NASA - Spitzer Space Telescope patch. Jan. 22, 2020

Image above: In this artist's rendering of NASA's Spitzer Space Telescope in space, the background is shown in infrared light. Image Credits: NASA/JPL-Caltech. NASA is celebrating the legacy of one of its Great Observatories, the Spitzer Space Telescope, which has studied the universe in infrared light for more than 16 years. The Spitzer mission will come to a close on Jan. 30. Launched in 2003, Spitzer revealed previously hidden features of known cosmic objects and led to discoveries and insights spanning from our own solar system to nearly the edge of the universe. "Spitzer taught us how important infrared light is to understanding our universe, both in our own cosmic neighborhood and as far away as the most distant galaxies," said Paul Hertz, director of astrophysics at NASA Headquarters. "The advances we make across many areas in astrophysics in the future will be because of Spitzer's extraordinary legacy."

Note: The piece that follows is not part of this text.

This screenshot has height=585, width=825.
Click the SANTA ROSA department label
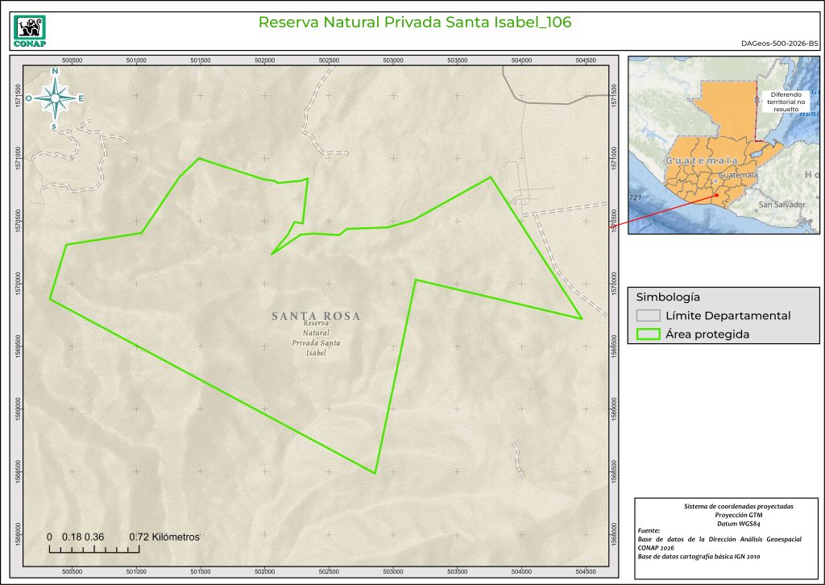click(316, 316)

NASA's Spitzer Space Telescope (Mission Overview)

Spitzer was designed to study "the cold, the old and the dusty," three things astronomers can observe particularly well in infrared light. Infrared light refers to a range of wavelengths on the infrared spectrum, from those measuring about 700 nanometers (too small to see with the naked eye) to about 1 millimeter (about the size of the head of a pin). Different infrared wavelengths can reveal different features of the universe. For example, Spitzer can see things too cold to emit much visible light, including exoplanets (planets outside our solar system), brown dwarfs and cold matter found in the space between stars. As for "the old," Spitzer has studied some of the most distant galaxies ever detected. The light from some of them has traveled for billions of years to reach us, enabling scientists to see those objects as they were long, long ago. In fact, working together, Spitzer and the Hubble Space Telescope (which observes primarily in visible light and at shorter infrared wavelengths than those detected by Spitzer) identified and studied the most distant galaxy observed to date. The light we see from that galaxy was emitted 13.4 billion years ago, when the universe was less than 5% of its current age.

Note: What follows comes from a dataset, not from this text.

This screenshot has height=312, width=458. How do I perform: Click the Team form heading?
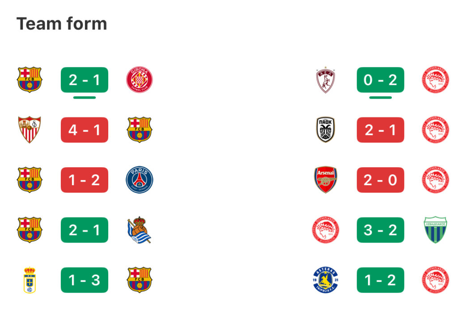click(x=62, y=24)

Image above: The Spitzer Space Telescope (formerly the Space Infrared Telescope Facility or SIRTF) is readied for launch at Cape Canaveral Air Force Station, in 2003. Image Credit: NASA. Among other things, the two observatories found that such early galaxies are heavier than scientists expected. And by studying galaxies closer to us, Spitzer has deepened our understanding of how galaxy formation has evolved during the universe's lifetime. Spitzer also has a keen eye for interstellar dust, which is prevalent throughout most galaxies. Mixed with gas in massive clouds, it can condense to form stars, and the remains can give birth to planets. With a technique called spectroscopy, Spitzer can analyze the chemical composition of dust to learn about the ingredients that form planets and stars. In 2005, after NASA's Deep Impact mission intentionally slammed into Comet Tempel 1, the telescope analyzed the dust that was kicked up, providing a list of materials that would have been present in the early solar system. What's more, Spitzer found a previously undetected ring around Saturn, composed of sparse dust particles that visible-light observatories can't see.

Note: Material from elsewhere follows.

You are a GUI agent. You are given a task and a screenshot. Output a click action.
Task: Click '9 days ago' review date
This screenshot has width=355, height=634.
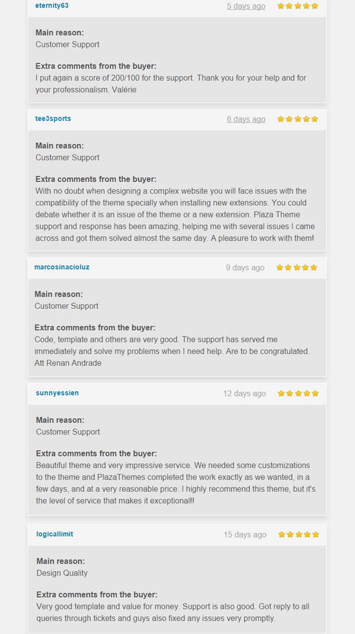[245, 268]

Image above: The magnificent spiral arms of the nearby galaxy Messier 81 are highlighted in this image from NASA's Spitzer Space Telescope. Located in the northern constellation of Ursa Major, this galaxy is located about 12 million light-years from Earth. Image Credits: NASA/JPL-Caltech. In addition, some infrared wavelengths of light can penetrate dust when visible light cannot, allowing Spitzer to reveal regions that would otherwise remain obscured from view. "It's quite amazing when you lay out everything that Spitzer has done in its lifetime, from detecting asteroids in our solar system no larger than a stretch limousine to learning about some of the most distant galaxies we know of," said Michael Werner, Spitzer's project scientist. To deepen their scientific insights, Spitzer scientists have frequently combined their findings with those of many other observatories, including two of NASA's other Great Observatories, Hubble and the Chandra X-ray Observatory.

Image above: This image from NASA's Spitzer Space Telescope shows hundreds of thousands of stars crowded into the swirling core of our spiral Milky Way galaxy. In this image, old and cool stars are blue, while dust features lit up by blazing hot, massive stars are shown in a reddish hue. Image Credits: NASA/JPL-Caltech. Other Worlds Some of Spitzer's greatest scientific discoveries, including those regarding exoplanets, weren't part of the mission's original science goals. The team used a technique called the transit method, which looks for a dip in a star's light that results when a planet passes in front of it, to confirm the presence of two Earth-size planets in the TRAPPIST-1 system. Then Spitzer discovered another five Earth-size planets in the same system — and provided crucial information about their densities — amounting to the largest batch of terrestrial exoplanets ever discovered around a single star. One of the first observatories to distinguish the light coming directly from an exoplanet, Spitzer harnessed the same capability for another first: detecting molecules in the atmosphere of an exoplanet. (Previous studies had revealed individual chemical elements in exoplanet atmospheres.) And it provided the first measurements of temperature variations and wind in an exoplanet atmosphere as well. "When Spitzer was being designed, scientists had not yet found a single transiting exoplanet, and by the time Spitzer launched, we still knew about only a handful," said Sean Carey, manager of the Spitzer Science Center at IPAC at Caltech in Pasadena, California. "The fact that Spitzer became such a powerful exoplanet tool, when that wasn't something the original planners could have possibly prepared for, is really profound. And we generated some results that absolutely knocked our socks off."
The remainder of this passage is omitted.